Illustration of a person who is stressed out while holding their head with one hand and multiple bills with the other

Illustrations by Gracia Lam

When stress gets in your head

The links between stress and depression are strong and mysterious. Joelle LeMoult is learning how we can feel better when things go wrong.

Think back to the spring of 2020. The streets are empty. Your favourite bar is closed. And your boss wants to try working remotely with this new “Zoom” thing. How did you feel? Were you bored and lonely? Or was all the time at home a relaxing change of pace?

Dr. Joelle LeMoult wants to know. As director of the Depression, Anxiety, and Stress Laboratory at UBC, she has devoted her research to exploring how and why we respond to stressors. These might be small things, like being stuck in a traffic jam, or big things, like a global pandemic. Why do these events motivate some of us but leave others anxious and depressed? And how can we help people feel better?

“We encounter stress in our daily lives. We encounter major life event stressors. We encounter daily hassles. And I've always just found it really fascinating to observe how differently people respond to the same stressors,” LeMoult explains.

The links between stress and depression are more mysterious than you might think. A research review that LeMoult and her colleagues recently published in Current Opinion in Psychiatry reveals how responses to stressful events vary widely from person to person.

“Even taking people in the same family who had a pretty similar experience of COVID, some people might look back and remember the positive parts of their experience, maybe the times that they got to commute less or take a break from some of the other stressors in their life,” LeMoult explains. “And someone else might look back on the same objective scenario and remember all the negatives, how lonely they felt.”

To put LeMoult’s research in terms of Winnie the Pooh characters: Some of us might respond to a stressful event like cheerful Tigger, others like gloomy Eeyore. Which one you are most likely to resemble depends on your unique set of “biopsychosocial pathways” – the tangled mix of nature and nurture that scientists are only beginning to unravel.

 

Illustration of brains depicted as clouds causing a storm, raining down on two people who are standing under an umbrella

 

Childhood trauma, for example, can play a tremendous role in how you (or rather, your brain) deal with stress later in life. This can include poverty, physical abuse, sexual abuse, and emotional abuse. The latter, emotional abuse, may be the most dangerous of them all, according to LeMoult’s research. While something like poverty is usually a feature of one’s larger environment, she says, emotional abuse can permanently alter someone’s self-identity.

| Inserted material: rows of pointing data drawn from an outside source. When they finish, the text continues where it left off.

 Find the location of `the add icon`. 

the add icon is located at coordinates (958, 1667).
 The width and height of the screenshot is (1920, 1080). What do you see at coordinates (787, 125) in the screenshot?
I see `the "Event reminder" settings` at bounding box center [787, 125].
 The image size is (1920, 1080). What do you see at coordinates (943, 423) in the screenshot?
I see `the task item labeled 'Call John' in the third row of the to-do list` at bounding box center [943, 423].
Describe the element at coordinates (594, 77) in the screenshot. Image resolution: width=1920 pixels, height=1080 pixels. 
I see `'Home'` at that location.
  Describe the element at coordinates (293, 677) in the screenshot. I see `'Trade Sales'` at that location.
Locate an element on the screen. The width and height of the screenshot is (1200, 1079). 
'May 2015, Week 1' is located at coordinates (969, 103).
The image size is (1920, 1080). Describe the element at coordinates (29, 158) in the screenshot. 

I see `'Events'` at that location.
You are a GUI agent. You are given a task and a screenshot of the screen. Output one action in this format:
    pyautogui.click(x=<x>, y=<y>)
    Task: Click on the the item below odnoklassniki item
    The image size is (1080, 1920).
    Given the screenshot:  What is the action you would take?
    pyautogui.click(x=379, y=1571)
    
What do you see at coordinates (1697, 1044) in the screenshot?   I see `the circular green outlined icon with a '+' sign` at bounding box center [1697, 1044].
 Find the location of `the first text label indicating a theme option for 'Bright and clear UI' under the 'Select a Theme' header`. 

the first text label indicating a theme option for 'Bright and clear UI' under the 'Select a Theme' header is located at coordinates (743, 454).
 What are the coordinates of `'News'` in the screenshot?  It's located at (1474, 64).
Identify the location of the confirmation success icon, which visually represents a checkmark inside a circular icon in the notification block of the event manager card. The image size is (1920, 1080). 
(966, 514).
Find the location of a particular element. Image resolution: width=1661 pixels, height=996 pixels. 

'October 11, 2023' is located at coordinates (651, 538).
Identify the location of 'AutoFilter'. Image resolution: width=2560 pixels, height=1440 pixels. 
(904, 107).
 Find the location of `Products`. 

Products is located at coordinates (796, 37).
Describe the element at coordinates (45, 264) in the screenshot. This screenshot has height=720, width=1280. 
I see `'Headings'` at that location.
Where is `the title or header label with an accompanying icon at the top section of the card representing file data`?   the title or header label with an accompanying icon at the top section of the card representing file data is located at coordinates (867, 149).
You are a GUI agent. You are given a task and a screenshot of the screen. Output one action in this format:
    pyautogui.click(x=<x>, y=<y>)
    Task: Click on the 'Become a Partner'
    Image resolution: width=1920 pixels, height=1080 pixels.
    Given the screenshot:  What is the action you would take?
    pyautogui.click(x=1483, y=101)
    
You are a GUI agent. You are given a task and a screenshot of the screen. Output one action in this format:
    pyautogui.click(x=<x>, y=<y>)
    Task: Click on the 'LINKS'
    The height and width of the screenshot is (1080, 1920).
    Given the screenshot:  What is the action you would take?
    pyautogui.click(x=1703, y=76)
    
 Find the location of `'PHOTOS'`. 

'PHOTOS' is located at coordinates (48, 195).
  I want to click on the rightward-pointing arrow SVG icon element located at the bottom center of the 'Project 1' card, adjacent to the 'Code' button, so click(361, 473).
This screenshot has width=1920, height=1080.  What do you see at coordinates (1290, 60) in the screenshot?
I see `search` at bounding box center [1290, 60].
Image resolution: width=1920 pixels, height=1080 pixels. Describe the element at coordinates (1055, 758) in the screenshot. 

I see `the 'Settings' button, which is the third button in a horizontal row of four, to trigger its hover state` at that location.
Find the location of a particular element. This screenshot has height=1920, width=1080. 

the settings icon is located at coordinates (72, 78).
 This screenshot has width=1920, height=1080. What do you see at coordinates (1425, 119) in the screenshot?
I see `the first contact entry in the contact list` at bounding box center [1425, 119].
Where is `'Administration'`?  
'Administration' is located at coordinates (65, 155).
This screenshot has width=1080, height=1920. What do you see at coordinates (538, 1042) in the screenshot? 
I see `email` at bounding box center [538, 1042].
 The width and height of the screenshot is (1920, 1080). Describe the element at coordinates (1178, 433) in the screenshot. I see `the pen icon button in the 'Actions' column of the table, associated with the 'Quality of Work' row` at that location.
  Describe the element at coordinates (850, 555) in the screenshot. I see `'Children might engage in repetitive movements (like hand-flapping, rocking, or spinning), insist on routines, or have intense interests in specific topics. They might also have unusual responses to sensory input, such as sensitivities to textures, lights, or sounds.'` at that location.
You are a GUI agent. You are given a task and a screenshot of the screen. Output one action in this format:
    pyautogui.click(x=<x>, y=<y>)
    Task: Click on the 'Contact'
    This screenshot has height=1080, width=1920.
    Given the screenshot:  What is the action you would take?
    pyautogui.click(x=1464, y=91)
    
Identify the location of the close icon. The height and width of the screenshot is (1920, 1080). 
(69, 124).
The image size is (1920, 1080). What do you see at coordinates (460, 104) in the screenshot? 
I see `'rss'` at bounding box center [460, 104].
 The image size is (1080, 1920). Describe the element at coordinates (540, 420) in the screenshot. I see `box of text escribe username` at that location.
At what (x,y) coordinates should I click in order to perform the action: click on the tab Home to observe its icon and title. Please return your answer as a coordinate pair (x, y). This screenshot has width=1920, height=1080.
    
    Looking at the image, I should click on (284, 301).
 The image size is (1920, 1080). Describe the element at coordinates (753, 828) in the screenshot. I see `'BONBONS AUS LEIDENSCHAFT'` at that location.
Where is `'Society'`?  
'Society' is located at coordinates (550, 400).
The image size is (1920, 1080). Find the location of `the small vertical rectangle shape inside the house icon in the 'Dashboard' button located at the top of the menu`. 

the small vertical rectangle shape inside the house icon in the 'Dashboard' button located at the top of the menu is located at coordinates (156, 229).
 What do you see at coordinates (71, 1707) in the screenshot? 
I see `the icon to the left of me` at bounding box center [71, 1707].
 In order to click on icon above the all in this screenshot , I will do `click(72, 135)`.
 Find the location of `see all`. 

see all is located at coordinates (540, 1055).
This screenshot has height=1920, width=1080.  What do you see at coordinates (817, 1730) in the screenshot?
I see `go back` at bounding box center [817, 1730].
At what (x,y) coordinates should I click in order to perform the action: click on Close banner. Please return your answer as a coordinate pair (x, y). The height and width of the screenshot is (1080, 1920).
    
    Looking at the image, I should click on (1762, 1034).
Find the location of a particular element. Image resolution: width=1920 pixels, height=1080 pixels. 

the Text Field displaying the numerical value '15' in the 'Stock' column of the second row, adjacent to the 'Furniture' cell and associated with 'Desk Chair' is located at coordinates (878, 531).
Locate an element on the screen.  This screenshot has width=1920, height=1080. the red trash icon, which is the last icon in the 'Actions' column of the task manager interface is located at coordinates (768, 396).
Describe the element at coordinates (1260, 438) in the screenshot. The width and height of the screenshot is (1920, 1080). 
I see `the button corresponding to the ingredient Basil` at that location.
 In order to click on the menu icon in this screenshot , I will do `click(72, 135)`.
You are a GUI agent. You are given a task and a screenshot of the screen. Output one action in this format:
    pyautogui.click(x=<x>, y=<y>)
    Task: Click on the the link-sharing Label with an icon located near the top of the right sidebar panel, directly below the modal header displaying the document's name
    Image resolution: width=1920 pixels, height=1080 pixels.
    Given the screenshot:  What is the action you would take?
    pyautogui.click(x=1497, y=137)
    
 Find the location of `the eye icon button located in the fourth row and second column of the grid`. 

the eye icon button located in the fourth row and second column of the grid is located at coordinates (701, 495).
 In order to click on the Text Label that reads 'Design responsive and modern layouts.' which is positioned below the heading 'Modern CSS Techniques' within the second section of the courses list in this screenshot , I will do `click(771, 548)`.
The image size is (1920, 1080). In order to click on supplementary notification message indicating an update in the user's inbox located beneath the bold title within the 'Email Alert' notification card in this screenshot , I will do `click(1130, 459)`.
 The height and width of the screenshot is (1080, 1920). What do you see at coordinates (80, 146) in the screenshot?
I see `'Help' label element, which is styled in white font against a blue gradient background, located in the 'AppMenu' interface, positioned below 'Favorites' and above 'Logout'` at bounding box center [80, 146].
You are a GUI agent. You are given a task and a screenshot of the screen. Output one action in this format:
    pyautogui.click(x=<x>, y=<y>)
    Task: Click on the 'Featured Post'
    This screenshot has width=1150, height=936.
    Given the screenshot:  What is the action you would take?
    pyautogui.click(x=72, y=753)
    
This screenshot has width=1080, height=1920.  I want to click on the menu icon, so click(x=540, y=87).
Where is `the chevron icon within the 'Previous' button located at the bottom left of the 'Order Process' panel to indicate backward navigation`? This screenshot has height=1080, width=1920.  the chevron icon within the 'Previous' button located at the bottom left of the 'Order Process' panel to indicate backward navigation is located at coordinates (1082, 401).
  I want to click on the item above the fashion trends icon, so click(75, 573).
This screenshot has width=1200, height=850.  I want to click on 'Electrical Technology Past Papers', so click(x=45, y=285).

“When you've been exposed to some forms of abuse early on, it changes that idea of ‘this is who I am,’” LeMoult explains. “So for instance, a student at university who had been exposed to emotional abuse early on might, if they don't do well on an exam, have a harder time coping with that. They might develop more negative cognition about themselves and about their ability to do better on future exams. Whereas someone else might think, ‘Oh, I did badly on one exam. I'm sure the next one will go better.’”

And of course, to answer these questions scientifically, LeMoult must observe people when they get stressed out. In her experiments, LeMoult and her colleagues expose people to stressful stimuli and track things like eye movements, heart rate, and inflammation to determine levels of the stress hormone cortisol.

“Are there gender differences in how people might cope with stress?” asks LeMoult. “Are there age differences? Are there cultural differences?”

And, of course, LeMoult also experiments with ways to help people de-stress. Effective remedies, too, can vary from person to person. For example, talking about our problems can make some of us feel better, an activity psychologists call “co-reflection.” But for others, talking things out can actually lead to unhealthy “co-brooding,” which can make them feel worse.

“One of my students is really interested in self-compassion,” LeMoult continues. “Can adopting a more self-compassionate stance towards something like a recent failure facilitate emotional and biological recovery from stress?”

“Can adopting a more self-compassionate stance towards something like a recent failure facilitate emotional and biological recovery from stress?”

She adds: “I’ve been talking mostly about emotional wellbeing, but we always measure biological wellbeing too.”

Even before she decided to move into psychology, LeMoult had been fascinated with the way stress can affect not only how we feel, but also the decisions we make. She had originally studied economics and business in college, but during a job at Stanford University’s neuroeconomics lab, she became fascinated by the way our emotions influence the decisions we make.

“The more time I spent in the psychology department, the more fascinated I was by the influence that our emotions have over so many of our decisions, not just economic ones.”

Sometimes, stress makes us want to sit in a dark room, eat ice cream, and binge Netflix. But it can also make us lash out at loved ones, text an ex, or do something else we’ll regret later. 

Fortunately, scientists like LeMoult are trying to learn how to make us all feel better.